We went out and on, passing a public-house crowded with women who had left their babies in charge of children in the icy street. It was a day of Intercession for the success of England in the war. This was placarded everywhere. We entered, or, rather, Oro did, I following him, one of the churches in the Strand where an evening service was in progress. The preacher in the pulpit, a very able man, was holding forth upon the necessity for national repentance and self-denial; also of prayer. In the body of the church exactly thirty-two people, most of them elderly women, were listening to him with an air of placid acceptance.
"The priest talks well, but his hearers are not many," said Oro. "Let us go."
We came to the flaunting doors of a great music-hall and passed through them, though to others this would have been impossible, for the place was filled from floor to roof. In its promenades men were drinking and smoking, while gaudy women, painted and low-robed, leered at them. On the stage girls danced, throwing their legs above their heads. Then they vanished amidst applause, and a woman in a yellow robe, who pretended to be tipsy, sang a horrible and vulgar song full of topical allusions, which was received with screams of delight by the enormous audience.

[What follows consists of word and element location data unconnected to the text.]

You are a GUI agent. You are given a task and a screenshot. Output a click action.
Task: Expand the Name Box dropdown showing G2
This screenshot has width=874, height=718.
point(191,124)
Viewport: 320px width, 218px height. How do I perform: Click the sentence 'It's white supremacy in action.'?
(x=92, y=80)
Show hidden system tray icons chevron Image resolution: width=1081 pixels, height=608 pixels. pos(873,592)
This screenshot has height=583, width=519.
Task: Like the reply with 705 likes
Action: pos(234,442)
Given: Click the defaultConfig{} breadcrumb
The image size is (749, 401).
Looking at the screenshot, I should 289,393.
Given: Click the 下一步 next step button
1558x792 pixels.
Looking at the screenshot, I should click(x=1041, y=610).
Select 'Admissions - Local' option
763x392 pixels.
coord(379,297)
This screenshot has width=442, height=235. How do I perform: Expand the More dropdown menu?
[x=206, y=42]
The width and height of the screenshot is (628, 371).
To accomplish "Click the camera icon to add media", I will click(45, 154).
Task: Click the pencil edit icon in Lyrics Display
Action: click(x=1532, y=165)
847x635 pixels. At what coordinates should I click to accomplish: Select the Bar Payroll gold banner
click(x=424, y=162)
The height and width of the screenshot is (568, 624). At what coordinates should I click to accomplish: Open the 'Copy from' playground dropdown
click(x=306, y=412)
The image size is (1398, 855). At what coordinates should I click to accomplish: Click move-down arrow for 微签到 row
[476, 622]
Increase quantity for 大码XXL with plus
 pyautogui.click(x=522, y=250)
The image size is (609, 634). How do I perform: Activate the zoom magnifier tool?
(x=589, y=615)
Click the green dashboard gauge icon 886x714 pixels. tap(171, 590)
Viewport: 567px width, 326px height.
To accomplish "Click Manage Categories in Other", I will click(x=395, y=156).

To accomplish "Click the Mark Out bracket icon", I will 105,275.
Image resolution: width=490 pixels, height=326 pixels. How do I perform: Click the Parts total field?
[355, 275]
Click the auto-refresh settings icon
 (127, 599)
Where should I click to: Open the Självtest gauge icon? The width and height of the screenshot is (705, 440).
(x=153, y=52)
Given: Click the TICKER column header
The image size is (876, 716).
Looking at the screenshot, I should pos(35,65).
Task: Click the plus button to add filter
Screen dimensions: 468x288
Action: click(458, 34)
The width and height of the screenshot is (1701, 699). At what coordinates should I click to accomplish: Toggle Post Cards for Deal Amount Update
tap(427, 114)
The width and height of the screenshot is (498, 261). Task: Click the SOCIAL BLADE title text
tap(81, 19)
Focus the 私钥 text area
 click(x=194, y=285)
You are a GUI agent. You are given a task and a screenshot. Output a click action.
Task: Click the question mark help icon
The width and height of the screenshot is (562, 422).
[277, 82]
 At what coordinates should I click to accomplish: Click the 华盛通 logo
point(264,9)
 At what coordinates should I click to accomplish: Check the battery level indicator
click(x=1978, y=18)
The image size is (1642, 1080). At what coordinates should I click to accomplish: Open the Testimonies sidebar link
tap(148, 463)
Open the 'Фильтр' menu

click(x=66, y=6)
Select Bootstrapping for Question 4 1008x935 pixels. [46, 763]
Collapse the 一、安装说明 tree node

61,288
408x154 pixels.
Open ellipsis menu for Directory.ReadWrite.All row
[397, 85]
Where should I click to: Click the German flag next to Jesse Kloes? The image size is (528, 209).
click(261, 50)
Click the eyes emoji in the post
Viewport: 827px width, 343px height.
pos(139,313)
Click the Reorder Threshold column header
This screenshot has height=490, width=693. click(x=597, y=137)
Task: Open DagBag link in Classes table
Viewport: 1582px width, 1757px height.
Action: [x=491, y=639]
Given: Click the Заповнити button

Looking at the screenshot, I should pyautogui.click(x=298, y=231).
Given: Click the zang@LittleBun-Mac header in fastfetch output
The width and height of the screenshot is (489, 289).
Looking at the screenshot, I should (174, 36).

"Here the hearers are very many, but those to whom they listen do not talk well. Let us go," said Oro, and we went.
At a recruiting station we paused a moment to consider posters supposed to be attractive, the very sight of which sent a thrill of shame through me. I remember that the inscription under one of them was: "What will your best girl say?"
"Is that how you gather your soldiers? Later it will be otherwise," said Oro, and passed on.
We reached Blackfriars and entered a hall at the doors of which stood women in poke-bonnets, very sweet-faced, earnest-looking women. Their countenances seemed to strike Oro, and he motioned me to follow him into the hall. It was quite full of a miserable-looking congregation of perhaps a thousand people. A man in the blue and red uniform of the Salvation Army was preaching of duty to God and country, of self-denial, hope and forgiveness. He seemed a humble person, but his words were earnest, and love flowed from him. Some of his miserable congregation wept, others stared at him open-mouthed, a few, who were very weary, slept. He called them up to receive pardon, and a number, led by the sweet-faced women, came and knelt before him. He and others whispered to them, then seemed to bless them, and they rose with their faces changed.
"Let us go," said Oro. "I do not understand these rites, but at last in your great and wonderful city I have seen something that is pure and noble."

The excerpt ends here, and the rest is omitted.